• _Records supplied_:
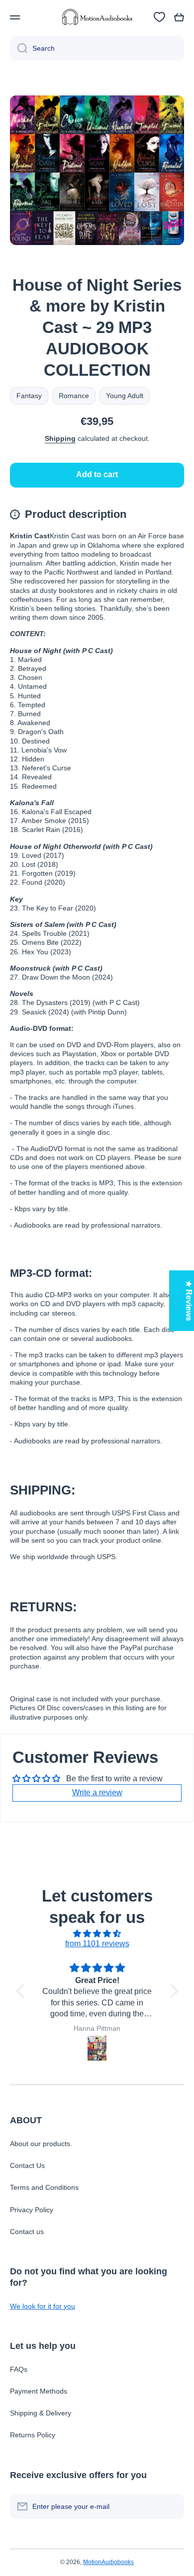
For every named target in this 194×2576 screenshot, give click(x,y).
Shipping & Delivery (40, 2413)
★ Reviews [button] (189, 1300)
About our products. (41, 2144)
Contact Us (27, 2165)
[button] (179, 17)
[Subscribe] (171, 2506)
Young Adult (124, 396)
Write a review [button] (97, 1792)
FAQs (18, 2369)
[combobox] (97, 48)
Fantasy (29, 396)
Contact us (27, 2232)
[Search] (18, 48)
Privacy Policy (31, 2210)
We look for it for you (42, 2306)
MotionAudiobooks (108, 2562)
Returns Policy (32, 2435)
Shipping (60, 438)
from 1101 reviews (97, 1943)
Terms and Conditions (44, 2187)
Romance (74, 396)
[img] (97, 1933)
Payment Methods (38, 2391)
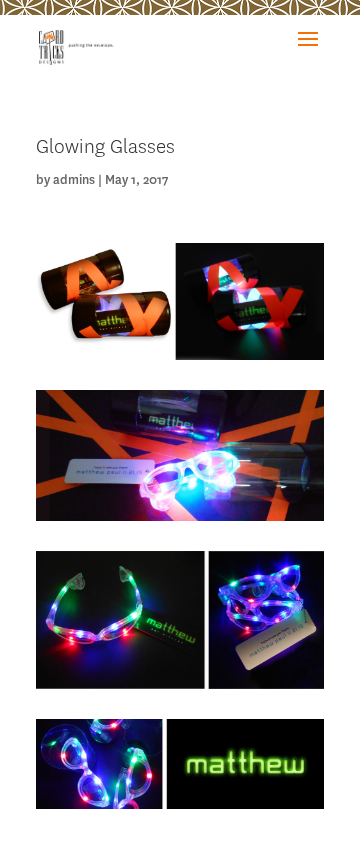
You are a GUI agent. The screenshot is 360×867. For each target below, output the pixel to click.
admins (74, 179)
--
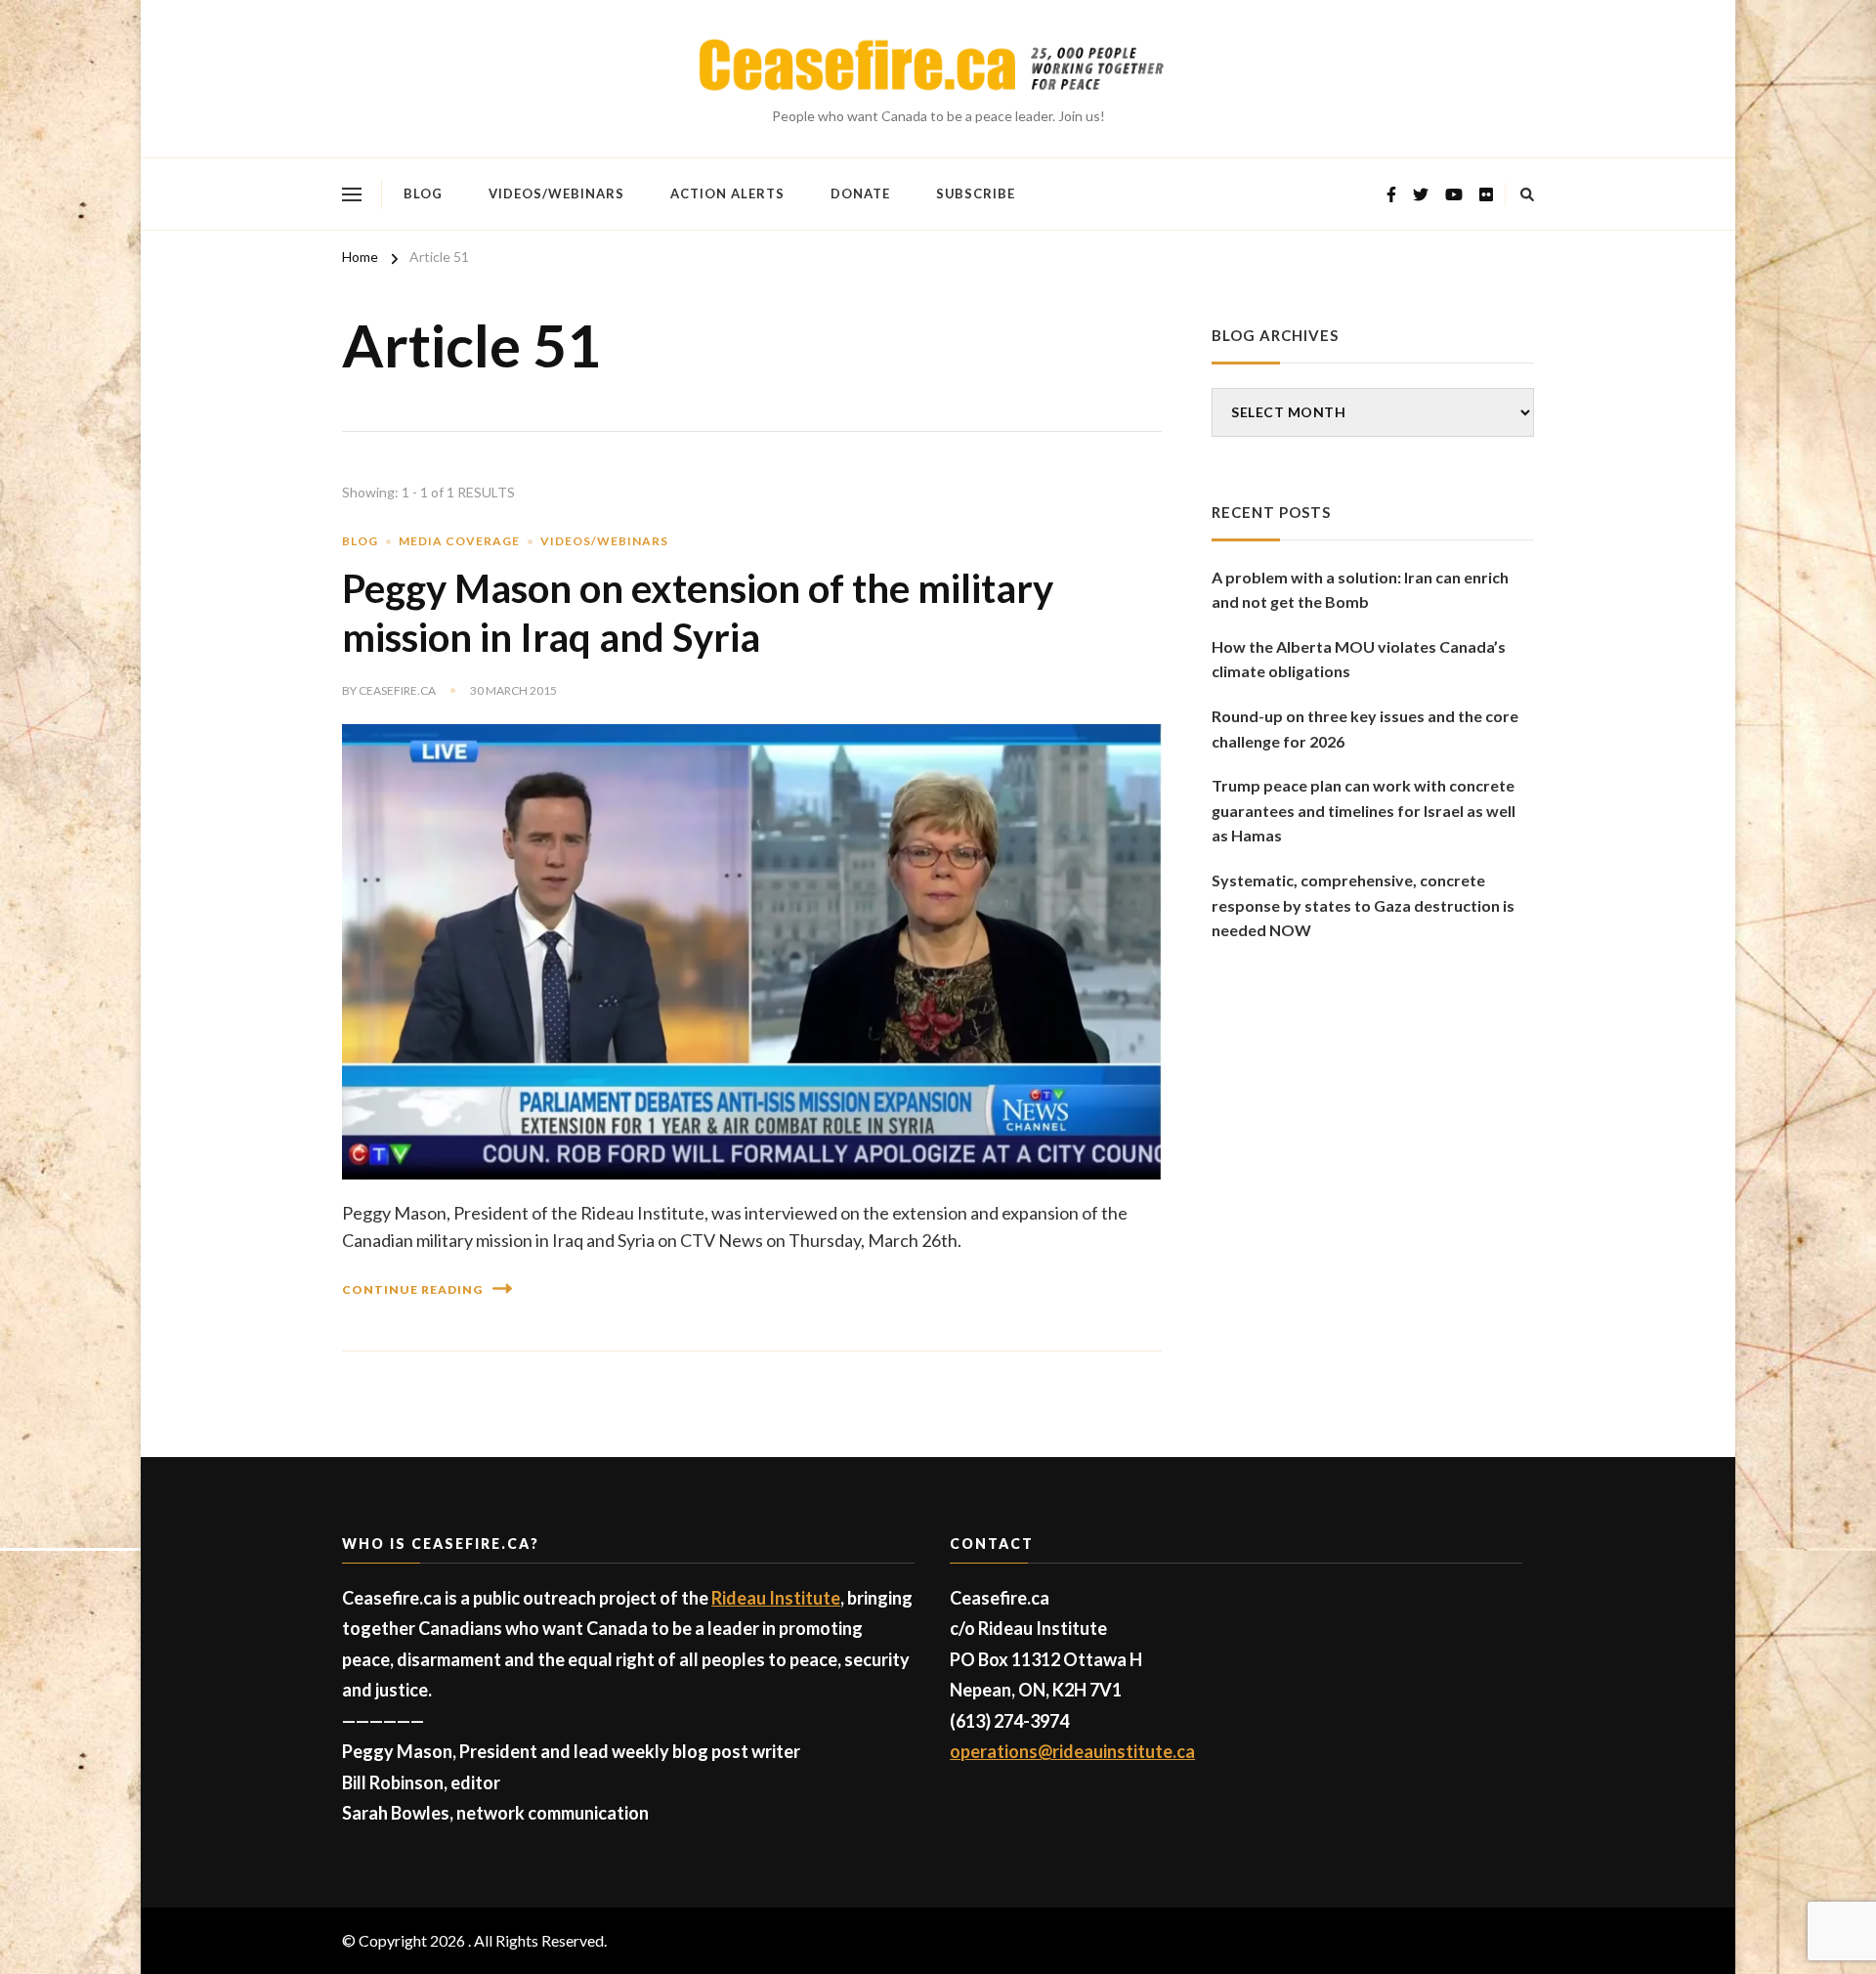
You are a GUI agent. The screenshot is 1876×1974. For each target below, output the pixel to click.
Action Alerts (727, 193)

• _Aim of the exercise_:
Can you format the items from the line containing "You are a GUI agent. The screenshot is 360×867." through the line containing "admins (74, 179)", both included, as a Markdown table with the columns "Row" and "Text", numbering each line and leaving out blank lines?

• _Expected output_:
| Row | Text |
|---|---|
| 1 | You are a GUI agent. The screenshot is 360×867. For each target below, output the pixel to click. |
| 2 | admins (74, 179) |